Severe Weather Brings State of Emergency in 4 Florida Counties

February 2, 2007

Gov. Charlie Crist declared a state of emergency in four Florida counties in response to overnight tornadoes and severe weather in Central Florida. Sumter, Lake, Volusia and Seminole Counties re under the governor’s declaration.

Florida’s Chief Financial Officer Alex Sink is urging Central Florida residents whose homes or businesses were damaged overnight by powerful storms to call the Department of Financial Services’ storm hotline at (800) 227-8676 if they have questions regarding steps to take to immediately protect their homes or need help filing an insurance claim.

The storm line was activated early Friday after a powerful storm system suspected of spawning tornadoes struck Sumter, Lake, Volusia, and Seminole counties and parts of Flagler County.

This is the second storm with tornadic winds to strike the area in two months, according to Sink’s office.

“My heart is breaking for our citizens in those counties,” said Sink, who also serves as State Fire Marshal. “We have resources available on the phone and on the ground and will do all we can to help these residents and communities get back on their feet quickly.”

Sink is urging all Floridians to stay tuned to weather announcements and heed any warnings or watches that may be issued.

The State Fire Marshal’s Office is responsible for coordinating search and rescue and fire operations at the state’s Emergency Operations Center and has teams in the affected counties.

Sink recommends that property owners take the following actions if they suffered damage:
•Stay away from downed power lines.
•If safe, make emergency repairs to protect from further damage; document the damage and repairs in writing and with receipts and photos.
•Immediately report property damage to your insurance agent and company.
•Gather copies of your household inventory and other documentation, including photos. This will assist the adjuster in assessing the value of the destroyed property.
•If you must leave your home because of the damage, let your agent or insurance company know your temporary forwarding address and phone number.
•Beware of fly-by-night repair businesses. Hire licensed and reputable service people.
•If considering the assistance of a public insurance adjuster, verify that they are licensed by calling the department’s storm hotline.
•Be sure you understand how much a public insurance adjuster is charging and what services are included before signing any contract.
•Use generators in well-ventilated outside areas, never indoors or in a garage or carport.

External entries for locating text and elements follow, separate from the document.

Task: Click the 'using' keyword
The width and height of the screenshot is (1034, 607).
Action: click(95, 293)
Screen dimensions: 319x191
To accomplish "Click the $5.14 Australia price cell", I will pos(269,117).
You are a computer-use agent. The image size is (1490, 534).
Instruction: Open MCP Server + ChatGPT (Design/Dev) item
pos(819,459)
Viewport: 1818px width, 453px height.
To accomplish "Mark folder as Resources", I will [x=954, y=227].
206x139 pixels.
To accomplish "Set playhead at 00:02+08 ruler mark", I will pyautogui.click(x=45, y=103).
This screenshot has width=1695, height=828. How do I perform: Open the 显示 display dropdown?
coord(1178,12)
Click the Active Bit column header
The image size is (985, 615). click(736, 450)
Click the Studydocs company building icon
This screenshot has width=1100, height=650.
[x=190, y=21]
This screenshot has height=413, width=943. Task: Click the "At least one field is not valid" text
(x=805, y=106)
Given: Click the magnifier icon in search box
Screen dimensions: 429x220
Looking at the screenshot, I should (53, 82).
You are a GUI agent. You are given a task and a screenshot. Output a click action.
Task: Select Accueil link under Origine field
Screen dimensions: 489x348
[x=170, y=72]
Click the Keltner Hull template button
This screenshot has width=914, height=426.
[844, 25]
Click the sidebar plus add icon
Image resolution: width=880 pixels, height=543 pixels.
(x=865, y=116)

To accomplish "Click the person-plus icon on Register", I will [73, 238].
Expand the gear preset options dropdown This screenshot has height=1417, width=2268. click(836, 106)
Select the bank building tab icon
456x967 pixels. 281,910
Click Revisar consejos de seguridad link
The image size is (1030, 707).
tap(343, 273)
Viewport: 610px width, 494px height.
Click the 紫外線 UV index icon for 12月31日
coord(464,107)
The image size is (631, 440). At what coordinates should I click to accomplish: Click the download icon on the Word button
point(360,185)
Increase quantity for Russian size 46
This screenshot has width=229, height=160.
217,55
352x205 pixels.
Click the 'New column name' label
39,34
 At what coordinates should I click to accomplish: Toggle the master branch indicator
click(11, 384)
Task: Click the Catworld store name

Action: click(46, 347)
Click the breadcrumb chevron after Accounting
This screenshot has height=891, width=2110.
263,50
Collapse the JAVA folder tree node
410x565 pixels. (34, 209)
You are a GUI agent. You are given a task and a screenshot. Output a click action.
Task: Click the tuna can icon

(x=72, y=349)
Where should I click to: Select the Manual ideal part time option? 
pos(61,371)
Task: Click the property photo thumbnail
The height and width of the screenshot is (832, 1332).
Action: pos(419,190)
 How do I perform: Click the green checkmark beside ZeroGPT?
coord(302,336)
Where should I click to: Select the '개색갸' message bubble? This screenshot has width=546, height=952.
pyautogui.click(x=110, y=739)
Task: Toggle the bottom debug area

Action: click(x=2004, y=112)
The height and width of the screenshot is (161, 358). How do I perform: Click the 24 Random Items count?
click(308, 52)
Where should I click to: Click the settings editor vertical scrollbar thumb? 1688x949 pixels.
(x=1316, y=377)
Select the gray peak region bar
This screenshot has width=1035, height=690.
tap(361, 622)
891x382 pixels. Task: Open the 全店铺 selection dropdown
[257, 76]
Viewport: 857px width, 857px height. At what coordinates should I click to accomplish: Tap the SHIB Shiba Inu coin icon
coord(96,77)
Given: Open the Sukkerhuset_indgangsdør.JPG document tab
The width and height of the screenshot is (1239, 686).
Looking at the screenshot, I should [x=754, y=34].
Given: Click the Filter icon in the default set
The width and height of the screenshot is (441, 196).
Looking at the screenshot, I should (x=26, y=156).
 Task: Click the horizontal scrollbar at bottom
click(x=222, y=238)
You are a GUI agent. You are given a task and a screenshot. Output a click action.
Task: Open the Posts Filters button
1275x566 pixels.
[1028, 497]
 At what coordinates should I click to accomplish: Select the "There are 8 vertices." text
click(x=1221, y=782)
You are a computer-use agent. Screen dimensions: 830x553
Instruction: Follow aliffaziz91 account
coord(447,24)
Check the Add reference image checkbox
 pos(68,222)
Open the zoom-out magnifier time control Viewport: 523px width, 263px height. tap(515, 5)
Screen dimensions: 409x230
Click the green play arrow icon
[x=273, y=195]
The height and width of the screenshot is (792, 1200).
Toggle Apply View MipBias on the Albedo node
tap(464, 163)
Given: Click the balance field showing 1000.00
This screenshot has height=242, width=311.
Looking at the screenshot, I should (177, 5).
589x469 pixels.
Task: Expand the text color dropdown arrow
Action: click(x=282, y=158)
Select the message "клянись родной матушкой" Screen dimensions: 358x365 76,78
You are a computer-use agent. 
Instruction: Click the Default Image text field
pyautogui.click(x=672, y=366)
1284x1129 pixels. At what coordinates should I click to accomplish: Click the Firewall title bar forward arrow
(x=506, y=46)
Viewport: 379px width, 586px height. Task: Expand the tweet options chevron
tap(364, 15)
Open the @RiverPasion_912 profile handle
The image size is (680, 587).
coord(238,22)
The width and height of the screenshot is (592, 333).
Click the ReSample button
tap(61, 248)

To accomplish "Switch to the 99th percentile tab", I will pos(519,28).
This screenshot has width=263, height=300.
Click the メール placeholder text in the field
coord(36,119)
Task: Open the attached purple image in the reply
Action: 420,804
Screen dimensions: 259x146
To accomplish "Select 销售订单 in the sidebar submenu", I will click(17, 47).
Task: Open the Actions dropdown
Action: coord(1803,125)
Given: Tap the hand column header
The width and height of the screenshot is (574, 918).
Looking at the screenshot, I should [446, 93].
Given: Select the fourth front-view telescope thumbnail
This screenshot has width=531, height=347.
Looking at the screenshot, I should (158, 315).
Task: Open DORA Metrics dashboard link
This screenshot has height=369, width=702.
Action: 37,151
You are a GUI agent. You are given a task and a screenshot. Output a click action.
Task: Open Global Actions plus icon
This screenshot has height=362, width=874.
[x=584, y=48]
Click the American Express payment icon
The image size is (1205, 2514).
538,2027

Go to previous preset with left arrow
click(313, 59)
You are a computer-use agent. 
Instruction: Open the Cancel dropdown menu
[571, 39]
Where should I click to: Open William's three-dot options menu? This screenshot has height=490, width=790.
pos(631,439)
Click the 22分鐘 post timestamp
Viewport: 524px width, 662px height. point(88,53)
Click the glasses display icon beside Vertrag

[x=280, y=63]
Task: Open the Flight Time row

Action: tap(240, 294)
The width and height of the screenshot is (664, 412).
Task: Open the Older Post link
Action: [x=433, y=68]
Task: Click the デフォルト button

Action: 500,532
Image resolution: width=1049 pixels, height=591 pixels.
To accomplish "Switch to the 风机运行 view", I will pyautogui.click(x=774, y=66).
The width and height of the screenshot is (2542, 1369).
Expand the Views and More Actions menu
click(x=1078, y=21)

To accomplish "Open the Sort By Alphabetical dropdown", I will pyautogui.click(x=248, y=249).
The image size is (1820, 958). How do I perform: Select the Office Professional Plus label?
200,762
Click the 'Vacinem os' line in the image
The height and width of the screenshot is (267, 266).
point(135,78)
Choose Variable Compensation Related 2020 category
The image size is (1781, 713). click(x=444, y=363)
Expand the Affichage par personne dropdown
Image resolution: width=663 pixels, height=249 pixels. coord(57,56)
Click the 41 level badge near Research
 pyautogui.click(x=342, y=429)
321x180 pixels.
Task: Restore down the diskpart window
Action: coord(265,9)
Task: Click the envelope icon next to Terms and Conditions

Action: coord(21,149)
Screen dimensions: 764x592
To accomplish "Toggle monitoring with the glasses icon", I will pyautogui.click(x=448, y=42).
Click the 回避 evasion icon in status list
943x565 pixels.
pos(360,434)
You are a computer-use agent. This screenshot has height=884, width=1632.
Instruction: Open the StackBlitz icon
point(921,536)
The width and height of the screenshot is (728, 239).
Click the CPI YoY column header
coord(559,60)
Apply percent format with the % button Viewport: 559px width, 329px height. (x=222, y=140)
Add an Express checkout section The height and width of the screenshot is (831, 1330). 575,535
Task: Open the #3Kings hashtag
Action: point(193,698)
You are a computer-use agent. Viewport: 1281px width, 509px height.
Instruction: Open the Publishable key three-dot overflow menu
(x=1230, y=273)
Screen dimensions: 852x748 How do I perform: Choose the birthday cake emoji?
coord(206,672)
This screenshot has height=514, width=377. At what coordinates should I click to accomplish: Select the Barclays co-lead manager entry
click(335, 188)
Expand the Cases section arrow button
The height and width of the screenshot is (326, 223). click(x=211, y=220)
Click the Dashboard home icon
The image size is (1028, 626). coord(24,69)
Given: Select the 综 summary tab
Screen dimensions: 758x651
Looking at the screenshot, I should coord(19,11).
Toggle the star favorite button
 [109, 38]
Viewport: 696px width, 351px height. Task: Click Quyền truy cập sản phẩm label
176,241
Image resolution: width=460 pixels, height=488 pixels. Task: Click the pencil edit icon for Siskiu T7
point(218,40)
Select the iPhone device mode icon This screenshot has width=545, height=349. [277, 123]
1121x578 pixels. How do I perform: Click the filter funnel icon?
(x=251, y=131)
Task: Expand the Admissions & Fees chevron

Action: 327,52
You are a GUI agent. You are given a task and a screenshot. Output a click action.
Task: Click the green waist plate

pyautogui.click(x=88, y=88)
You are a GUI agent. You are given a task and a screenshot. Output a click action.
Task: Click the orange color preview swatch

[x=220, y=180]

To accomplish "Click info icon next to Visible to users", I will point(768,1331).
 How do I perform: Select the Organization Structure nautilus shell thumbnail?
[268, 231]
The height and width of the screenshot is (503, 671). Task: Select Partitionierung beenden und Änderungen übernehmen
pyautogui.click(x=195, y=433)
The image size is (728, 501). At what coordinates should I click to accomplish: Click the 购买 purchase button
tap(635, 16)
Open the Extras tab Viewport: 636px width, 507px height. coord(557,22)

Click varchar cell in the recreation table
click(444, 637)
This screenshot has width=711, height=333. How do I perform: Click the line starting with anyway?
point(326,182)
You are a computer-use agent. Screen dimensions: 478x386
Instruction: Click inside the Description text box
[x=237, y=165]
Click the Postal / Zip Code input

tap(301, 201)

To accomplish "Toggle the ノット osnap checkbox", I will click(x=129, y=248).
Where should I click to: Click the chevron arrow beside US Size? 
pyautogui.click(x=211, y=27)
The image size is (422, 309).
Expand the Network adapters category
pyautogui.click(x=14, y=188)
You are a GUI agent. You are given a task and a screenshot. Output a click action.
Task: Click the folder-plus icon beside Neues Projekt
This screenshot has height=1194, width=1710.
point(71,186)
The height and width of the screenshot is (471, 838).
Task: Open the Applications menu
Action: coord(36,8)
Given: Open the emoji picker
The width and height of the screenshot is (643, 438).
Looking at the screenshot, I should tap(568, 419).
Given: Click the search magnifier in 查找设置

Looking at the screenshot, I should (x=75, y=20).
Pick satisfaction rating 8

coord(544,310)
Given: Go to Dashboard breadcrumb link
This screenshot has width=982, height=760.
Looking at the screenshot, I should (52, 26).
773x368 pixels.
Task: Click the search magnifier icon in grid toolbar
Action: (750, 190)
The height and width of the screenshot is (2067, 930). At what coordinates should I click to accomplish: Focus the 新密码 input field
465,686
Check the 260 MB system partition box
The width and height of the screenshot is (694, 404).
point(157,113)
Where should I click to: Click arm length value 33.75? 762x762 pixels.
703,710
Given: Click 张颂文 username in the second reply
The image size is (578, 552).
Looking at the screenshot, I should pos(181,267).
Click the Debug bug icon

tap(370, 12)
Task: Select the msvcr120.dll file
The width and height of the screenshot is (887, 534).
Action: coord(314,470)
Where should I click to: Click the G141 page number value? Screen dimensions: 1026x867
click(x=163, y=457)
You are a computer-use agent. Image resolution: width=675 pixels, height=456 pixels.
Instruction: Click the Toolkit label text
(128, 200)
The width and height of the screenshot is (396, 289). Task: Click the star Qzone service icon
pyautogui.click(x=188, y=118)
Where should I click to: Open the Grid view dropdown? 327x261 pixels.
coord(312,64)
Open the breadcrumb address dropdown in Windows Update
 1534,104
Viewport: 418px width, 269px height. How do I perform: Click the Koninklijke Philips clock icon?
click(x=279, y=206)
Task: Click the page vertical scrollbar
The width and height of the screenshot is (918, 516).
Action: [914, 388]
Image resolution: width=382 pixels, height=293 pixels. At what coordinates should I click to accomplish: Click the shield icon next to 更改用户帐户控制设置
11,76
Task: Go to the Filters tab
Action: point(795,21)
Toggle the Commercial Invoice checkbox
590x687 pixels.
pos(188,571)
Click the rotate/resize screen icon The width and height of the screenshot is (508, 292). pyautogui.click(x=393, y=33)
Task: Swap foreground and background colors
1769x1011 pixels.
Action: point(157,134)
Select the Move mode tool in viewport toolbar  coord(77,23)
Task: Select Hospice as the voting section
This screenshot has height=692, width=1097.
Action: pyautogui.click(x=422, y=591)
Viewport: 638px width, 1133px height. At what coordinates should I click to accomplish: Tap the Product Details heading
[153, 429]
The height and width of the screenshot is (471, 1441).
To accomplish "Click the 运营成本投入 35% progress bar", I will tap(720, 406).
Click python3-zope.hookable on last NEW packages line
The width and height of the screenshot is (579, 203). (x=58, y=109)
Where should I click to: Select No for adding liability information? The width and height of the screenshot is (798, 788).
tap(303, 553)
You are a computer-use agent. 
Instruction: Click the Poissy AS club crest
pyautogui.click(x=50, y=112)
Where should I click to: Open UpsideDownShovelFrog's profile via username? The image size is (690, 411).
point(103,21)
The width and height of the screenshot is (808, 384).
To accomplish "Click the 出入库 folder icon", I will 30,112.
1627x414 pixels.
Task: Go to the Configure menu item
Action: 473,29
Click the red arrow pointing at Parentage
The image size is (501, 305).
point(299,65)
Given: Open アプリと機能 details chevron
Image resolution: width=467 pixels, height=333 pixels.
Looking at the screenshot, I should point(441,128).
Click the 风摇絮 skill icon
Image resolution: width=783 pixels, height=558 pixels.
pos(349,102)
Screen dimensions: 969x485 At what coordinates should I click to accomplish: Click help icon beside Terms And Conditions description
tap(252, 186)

Sink also reminds residents that because of the declaration of emergency issued by Gov. Crist the maximum fee that public adjusters can charge for storm victims in counties named in the order is capped at 10 percent of the claim payment.

Furthermore, public adjusters are prohibited from demanding or accepting any type of advance fees, retainers, or other compensation prior to any payment being made on the claim.

A new rule, which went into effect on Sept. 3, 2006, triggers these consumer protections when the governor declares a state of emergency. Under the new rule, the fee cap will not expire for tornado victims regardless of when they may enter into a public adjuster contract for a claim related to damages sustained from the storm.

Public adjusters are not affiliated with any insurance company and are hired by the consumer for a fee which is usually stated as a percentage of the claim payment the public adjuster is responsible for recovering.

Independent and company adjusters work for insurance companies and do not charge fees to consumers. Consumers should make sure they are dealing with a licensed public adjuster by calling the storm hotline or by logging on to to verify licensure of any adjuster, and should also read and understand any contract before signing.